**DIRECTIONS FOR THIS TASK:** Would you copy the material below word for word, beginning with its first line and ending with the line that contains "Click previous-page arrow"?

**DATASET EXTRACT:**
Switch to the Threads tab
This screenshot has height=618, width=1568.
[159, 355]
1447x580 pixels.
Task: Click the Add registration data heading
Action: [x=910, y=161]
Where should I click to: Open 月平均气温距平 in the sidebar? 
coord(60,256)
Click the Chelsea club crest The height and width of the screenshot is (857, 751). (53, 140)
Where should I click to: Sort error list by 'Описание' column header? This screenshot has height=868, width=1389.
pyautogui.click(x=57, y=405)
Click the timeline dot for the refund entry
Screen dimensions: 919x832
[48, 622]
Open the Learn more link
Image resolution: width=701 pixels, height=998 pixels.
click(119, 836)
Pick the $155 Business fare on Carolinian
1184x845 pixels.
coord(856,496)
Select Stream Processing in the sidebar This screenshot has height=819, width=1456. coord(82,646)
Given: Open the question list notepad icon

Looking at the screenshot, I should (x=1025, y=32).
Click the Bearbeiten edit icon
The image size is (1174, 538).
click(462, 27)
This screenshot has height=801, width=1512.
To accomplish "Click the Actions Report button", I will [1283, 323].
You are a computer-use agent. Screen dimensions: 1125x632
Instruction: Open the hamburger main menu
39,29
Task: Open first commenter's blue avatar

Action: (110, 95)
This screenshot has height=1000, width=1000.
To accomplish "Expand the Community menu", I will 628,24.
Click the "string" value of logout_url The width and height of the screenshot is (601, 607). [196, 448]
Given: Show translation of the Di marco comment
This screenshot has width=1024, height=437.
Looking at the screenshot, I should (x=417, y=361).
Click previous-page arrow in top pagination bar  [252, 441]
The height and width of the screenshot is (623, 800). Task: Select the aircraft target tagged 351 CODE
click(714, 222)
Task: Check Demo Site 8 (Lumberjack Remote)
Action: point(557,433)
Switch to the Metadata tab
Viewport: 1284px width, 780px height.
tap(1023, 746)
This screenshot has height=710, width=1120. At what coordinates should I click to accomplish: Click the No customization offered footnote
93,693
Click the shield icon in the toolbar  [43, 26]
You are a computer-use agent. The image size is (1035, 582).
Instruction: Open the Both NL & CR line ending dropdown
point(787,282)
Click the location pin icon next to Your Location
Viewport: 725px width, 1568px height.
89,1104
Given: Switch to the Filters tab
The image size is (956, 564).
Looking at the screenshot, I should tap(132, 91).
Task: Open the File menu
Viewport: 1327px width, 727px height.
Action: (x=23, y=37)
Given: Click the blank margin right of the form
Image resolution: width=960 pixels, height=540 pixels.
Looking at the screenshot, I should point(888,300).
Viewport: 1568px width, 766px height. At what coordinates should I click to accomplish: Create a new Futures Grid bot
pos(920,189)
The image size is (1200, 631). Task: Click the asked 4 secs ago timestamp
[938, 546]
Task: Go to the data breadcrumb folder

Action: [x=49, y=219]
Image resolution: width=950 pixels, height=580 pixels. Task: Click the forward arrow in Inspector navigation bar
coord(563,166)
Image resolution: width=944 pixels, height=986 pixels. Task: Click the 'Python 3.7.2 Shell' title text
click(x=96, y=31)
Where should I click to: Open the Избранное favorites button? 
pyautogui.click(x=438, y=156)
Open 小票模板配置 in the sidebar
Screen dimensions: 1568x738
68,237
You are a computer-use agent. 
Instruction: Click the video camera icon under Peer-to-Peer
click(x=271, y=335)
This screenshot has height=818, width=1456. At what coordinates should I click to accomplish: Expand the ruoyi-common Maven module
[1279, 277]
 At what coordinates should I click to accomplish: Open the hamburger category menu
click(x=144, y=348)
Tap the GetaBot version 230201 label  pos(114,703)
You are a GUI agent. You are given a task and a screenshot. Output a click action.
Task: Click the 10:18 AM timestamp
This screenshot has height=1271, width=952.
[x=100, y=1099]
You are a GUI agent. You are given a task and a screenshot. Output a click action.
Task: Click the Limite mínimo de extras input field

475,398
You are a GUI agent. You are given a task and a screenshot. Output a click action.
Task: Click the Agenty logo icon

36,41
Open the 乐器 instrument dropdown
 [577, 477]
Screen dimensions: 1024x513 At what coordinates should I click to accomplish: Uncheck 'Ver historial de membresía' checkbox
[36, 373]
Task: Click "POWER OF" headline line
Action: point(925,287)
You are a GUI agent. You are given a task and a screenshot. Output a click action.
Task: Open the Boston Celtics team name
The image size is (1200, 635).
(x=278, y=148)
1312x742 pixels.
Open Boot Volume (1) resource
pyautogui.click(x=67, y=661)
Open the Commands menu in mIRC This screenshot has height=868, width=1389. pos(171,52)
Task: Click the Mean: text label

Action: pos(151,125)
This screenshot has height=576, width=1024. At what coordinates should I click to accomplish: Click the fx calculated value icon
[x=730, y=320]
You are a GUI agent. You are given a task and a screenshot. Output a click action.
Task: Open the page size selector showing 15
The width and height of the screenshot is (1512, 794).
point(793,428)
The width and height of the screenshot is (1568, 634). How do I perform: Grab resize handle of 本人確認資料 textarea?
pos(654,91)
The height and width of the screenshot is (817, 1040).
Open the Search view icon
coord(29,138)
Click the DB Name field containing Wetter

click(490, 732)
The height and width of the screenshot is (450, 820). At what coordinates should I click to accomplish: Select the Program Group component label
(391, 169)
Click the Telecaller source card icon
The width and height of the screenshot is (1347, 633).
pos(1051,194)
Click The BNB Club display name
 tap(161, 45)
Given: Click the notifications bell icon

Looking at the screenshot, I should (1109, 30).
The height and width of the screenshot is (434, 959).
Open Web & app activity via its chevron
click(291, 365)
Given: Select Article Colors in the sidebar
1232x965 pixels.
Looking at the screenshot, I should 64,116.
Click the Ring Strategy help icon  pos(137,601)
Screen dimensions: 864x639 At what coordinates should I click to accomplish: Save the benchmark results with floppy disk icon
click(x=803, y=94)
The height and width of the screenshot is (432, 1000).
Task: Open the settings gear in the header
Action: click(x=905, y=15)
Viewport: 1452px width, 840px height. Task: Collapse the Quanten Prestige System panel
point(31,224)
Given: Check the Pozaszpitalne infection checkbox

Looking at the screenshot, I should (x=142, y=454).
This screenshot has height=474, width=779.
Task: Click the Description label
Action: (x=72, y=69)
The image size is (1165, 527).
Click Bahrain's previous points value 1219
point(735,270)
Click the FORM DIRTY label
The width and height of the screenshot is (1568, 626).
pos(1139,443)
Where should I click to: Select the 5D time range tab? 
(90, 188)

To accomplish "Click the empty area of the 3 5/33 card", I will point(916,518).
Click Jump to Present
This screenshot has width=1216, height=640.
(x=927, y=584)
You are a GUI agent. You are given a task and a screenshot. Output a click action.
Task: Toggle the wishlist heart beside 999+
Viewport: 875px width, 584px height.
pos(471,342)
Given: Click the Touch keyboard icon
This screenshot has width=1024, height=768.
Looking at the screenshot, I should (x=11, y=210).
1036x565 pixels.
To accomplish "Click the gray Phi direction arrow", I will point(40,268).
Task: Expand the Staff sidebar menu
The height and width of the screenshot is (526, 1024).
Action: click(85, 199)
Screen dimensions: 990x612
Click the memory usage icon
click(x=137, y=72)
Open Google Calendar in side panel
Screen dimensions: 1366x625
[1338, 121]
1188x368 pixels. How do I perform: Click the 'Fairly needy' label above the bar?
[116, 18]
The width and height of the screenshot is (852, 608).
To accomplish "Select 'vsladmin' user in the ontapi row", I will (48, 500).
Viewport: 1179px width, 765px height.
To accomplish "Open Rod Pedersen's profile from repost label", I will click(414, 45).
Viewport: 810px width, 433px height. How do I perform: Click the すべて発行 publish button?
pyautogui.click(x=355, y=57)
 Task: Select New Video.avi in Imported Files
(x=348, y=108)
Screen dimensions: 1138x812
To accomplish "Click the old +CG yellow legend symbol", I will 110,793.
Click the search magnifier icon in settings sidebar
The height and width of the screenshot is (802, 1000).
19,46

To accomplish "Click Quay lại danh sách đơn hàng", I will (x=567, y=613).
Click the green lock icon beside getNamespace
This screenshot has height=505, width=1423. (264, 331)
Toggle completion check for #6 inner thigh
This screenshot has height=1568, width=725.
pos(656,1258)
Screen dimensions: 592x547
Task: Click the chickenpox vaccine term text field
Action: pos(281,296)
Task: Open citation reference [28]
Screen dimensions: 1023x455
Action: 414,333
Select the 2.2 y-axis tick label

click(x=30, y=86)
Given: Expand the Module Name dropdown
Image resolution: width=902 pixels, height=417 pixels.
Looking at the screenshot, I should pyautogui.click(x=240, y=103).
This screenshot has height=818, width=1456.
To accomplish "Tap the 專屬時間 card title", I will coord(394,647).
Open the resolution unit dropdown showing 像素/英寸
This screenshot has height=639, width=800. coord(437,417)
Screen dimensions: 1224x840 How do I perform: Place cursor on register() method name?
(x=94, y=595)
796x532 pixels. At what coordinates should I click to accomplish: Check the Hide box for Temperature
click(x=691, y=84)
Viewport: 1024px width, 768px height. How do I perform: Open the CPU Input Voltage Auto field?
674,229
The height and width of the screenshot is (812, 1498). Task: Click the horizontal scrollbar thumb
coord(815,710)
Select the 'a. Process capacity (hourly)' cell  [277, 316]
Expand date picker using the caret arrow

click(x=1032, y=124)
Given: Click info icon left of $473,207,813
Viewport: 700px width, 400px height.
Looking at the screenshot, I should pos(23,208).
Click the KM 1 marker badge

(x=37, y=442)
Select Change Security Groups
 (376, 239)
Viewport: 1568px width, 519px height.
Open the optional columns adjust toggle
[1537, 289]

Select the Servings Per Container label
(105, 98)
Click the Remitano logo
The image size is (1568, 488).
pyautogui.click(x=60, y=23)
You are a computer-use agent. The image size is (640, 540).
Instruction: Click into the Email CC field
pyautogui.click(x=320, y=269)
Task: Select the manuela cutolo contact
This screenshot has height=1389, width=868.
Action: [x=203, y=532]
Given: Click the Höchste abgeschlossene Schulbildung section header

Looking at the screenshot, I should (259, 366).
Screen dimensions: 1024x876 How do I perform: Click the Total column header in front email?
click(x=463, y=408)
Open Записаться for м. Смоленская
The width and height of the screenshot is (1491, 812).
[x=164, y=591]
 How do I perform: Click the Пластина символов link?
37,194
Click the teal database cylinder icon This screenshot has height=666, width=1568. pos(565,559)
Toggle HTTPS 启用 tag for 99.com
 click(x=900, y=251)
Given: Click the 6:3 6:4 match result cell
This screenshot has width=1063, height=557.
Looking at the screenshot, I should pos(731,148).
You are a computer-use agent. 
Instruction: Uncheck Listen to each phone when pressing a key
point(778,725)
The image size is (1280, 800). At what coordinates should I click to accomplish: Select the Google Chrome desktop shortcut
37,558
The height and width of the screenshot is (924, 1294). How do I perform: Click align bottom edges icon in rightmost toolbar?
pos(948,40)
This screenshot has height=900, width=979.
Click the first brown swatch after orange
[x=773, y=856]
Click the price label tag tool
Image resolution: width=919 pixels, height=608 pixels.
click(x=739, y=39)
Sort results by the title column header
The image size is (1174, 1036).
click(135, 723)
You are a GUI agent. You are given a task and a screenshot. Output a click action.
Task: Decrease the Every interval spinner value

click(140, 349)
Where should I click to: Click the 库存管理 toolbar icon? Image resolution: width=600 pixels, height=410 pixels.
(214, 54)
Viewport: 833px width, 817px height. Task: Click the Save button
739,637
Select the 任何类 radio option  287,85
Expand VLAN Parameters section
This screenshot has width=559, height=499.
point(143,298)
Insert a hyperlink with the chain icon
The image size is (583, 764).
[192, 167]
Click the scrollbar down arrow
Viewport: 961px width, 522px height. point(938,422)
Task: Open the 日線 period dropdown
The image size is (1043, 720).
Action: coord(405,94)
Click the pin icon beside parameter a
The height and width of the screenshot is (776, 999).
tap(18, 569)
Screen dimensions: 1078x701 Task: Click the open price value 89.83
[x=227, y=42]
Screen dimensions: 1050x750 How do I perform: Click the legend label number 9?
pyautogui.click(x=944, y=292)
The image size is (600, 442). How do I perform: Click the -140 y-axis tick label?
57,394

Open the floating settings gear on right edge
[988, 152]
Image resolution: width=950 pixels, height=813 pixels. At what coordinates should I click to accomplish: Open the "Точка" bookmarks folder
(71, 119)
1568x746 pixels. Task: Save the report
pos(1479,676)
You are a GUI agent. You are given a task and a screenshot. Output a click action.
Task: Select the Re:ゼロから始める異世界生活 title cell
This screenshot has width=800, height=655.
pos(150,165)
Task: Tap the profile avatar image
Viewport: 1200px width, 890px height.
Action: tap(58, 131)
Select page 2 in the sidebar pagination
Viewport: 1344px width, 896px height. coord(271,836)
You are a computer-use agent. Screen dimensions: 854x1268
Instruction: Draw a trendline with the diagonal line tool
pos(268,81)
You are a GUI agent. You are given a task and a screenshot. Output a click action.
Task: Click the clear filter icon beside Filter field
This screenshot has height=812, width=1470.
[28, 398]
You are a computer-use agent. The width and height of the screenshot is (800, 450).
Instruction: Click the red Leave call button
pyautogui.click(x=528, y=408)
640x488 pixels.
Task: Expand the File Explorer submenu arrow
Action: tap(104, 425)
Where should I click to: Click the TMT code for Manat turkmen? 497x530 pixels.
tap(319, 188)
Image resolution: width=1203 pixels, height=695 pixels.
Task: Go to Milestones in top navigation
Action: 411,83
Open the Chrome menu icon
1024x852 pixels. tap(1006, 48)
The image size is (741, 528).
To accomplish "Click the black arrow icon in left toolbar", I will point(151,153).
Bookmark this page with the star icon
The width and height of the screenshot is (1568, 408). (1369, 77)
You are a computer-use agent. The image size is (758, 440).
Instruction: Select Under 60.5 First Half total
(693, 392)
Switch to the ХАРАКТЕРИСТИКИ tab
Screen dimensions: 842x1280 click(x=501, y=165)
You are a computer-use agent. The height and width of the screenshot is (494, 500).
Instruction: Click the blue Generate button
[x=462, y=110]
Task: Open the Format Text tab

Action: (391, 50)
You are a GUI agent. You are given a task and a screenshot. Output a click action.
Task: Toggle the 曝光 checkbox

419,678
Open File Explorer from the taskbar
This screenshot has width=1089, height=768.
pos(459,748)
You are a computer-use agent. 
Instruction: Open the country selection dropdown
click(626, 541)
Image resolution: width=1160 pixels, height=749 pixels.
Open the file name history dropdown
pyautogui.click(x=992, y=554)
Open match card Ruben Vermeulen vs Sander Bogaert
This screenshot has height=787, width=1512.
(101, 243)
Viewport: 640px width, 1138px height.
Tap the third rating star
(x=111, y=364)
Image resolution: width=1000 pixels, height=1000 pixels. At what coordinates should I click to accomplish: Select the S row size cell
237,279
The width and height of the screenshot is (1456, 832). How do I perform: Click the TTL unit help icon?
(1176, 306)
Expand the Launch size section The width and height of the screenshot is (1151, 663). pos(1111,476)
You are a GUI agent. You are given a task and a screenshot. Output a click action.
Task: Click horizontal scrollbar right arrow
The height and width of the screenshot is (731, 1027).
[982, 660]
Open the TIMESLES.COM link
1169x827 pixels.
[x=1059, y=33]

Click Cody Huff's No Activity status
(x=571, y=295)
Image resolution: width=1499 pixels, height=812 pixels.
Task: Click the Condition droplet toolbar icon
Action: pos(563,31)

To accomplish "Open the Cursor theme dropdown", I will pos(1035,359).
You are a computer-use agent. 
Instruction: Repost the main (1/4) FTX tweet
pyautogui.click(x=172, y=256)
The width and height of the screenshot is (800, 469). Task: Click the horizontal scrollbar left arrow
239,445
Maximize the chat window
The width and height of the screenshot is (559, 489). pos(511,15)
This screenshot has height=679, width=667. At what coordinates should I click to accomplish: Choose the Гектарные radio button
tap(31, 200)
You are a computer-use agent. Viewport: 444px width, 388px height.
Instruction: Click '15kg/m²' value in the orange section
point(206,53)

**EXERCISE OUTPUT:**
Switch to the Threads tab
This screenshot has height=618, width=1568.
[159, 355]
1447x580 pixels.
Task: Click the Add registration data heading
Action: [x=910, y=161]
Where should I click to: Open 月平均气温距平 in the sidebar? 
coord(60,256)
Click the Chelsea club crest The height and width of the screenshot is (857, 751). (53, 140)
Where should I click to: Sort error list by 'Описание' column header? This screenshot has height=868, width=1389.
pyautogui.click(x=57, y=405)
Click the timeline dot for the refund entry
Screen dimensions: 919x832
[48, 622]
Open the Learn more link
Image resolution: width=701 pixels, height=998 pixels.
click(119, 836)
Pick the $155 Business fare on Carolinian
1184x845 pixels.
coord(856,496)
Select Stream Processing in the sidebar This screenshot has height=819, width=1456. coord(82,646)
Given: Open the question list notepad icon

Looking at the screenshot, I should (x=1025, y=32).
Click the Bearbeiten edit icon
The image size is (1174, 538).
click(462, 27)
This screenshot has height=801, width=1512.
To accomplish "Click the Actions Report button", I will [1283, 323].
You are a computer-use agent. Screen dimensions: 1125x632
Instruction: Open the hamburger main menu
39,29
Task: Open first commenter's blue avatar

Action: (110, 95)
This screenshot has height=1000, width=1000.
To accomplish "Expand the Community menu", I will 628,24.
Click the "string" value of logout_url The width and height of the screenshot is (601, 607). [196, 448]
Given: Show translation of the Di marco comment
This screenshot has width=1024, height=437.
Looking at the screenshot, I should (x=417, y=361).
Click previous-page arrow in top pagination bar  [252, 441]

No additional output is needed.